问题描述
我有一个非零对称矩阵'matr',它是12000X12000.我需要在R的'matr'中找到前10000个元素的索引.我编写的代码花费了很长时间-我想知道是否有任何指针可以使其更快.
I have a nonzero symmetric matrix 'matr' that is 12000X12000. I need to find the indices of the top 10000 elements in 'matr' in R. The code I have written takes a long time - I was wondering if there was any pointers to make it faster.
listk <- numeric(0)
for( i in 1:10000) {
idx <- which(matr == max(matr), arr.ind=T)
if( length(idx) != 0) {
listk <- rbind( listk, idx[1,])
matr[idx[1,1], idx[1,2]] <- 0
matr[idx[2,1], idx[2,2]] <- 0
}
}
推荐答案
参加聚会有点晚了,但是我想出了这个,避免了排序.
A bit late into the party, but I came up with this, which avoids the sort.
假设您要从12k x 12k矩阵中选出前10k个元素.想法是将数据裁剪"到与该大小的分位数相对应的元素.

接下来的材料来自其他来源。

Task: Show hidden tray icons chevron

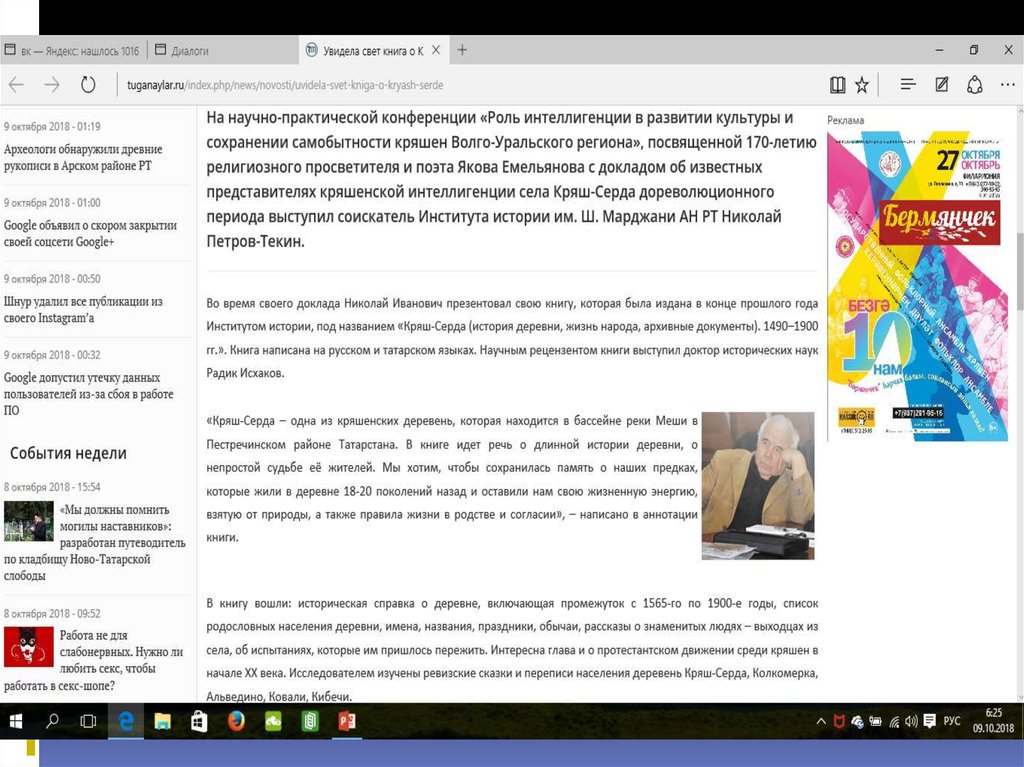Action: coord(820,720)
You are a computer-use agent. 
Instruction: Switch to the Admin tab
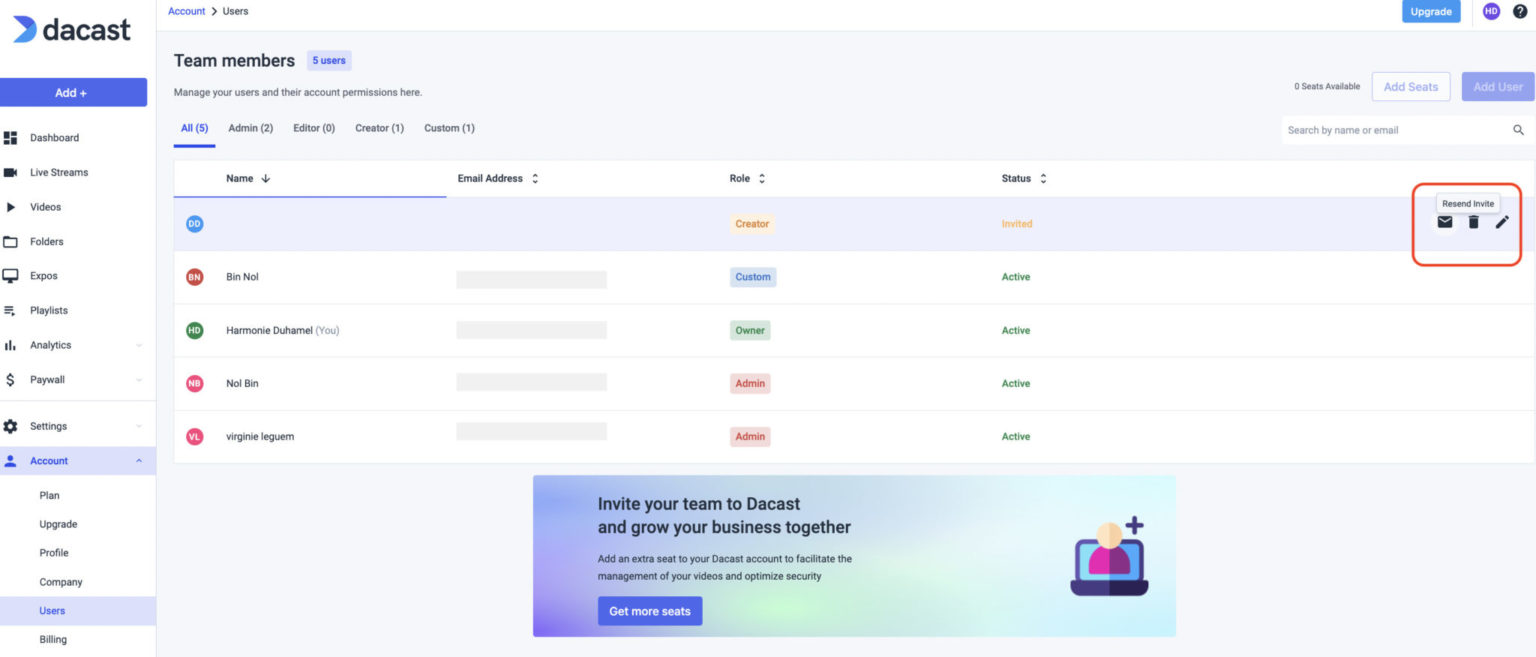click(250, 128)
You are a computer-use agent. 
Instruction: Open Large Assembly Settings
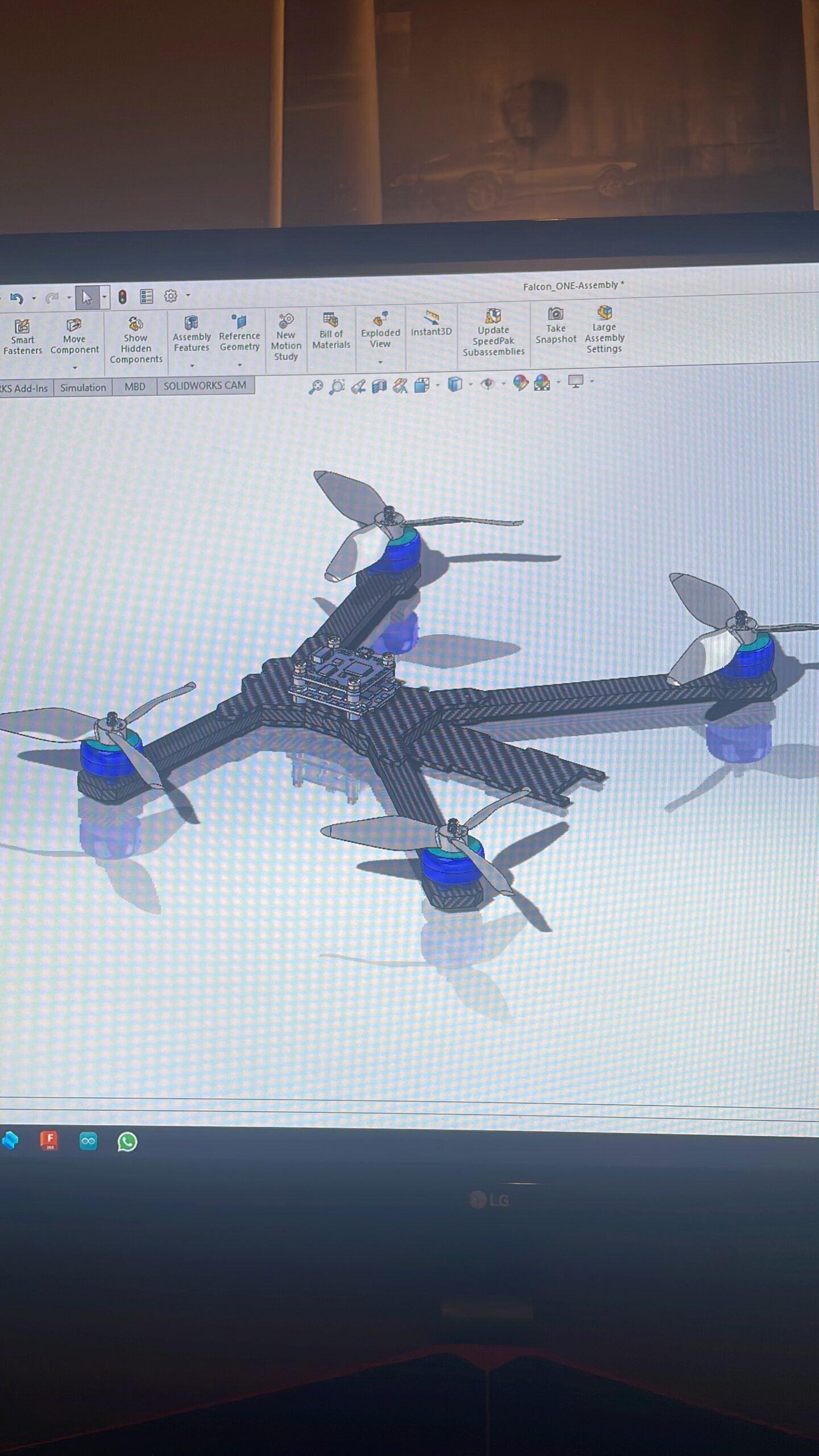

Say you want the top 10k elements from you 12k x 12k matrix. The idea is to "clip" the data to the elements corresponding to a quantile of that size.
find_n_top_elements <- function( x, n ){
#set the quantile to correspond to n top elements
quant <- n / (dim(x)[1]*dim(x)[2])
#select the cutpoint to get the quantile above quant
lvl <- quantile(x, probs=1.0-quant)
#select the elements above the cutpoint
res <- x[x>lvl[[1]]]
}
#create a 12k x 12k matrix (1,1Gb!)
n <- 12000
x <- matrix( runif(n*n), ncol=n)
system.time( res <- find_n_top_elements( x, 10e3 ) )
产生
system.time( res <- find_n_top_elements( x, 10e3 ) )
user system elapsed
3.47 0.42 3.89
为了进行比较,只需在系统上对x进行排序
For comparison, just sorting x on my system takes
system.time(sort(x))
user system elapsed
30.69 0.21 31.33
这篇关于如何在R中的对称矩阵(12k X 12k)中找到前10,000个元素的索引的文章就介绍到这了,希望我们推荐的答案对大家有所帮助,也希望大家多多支持!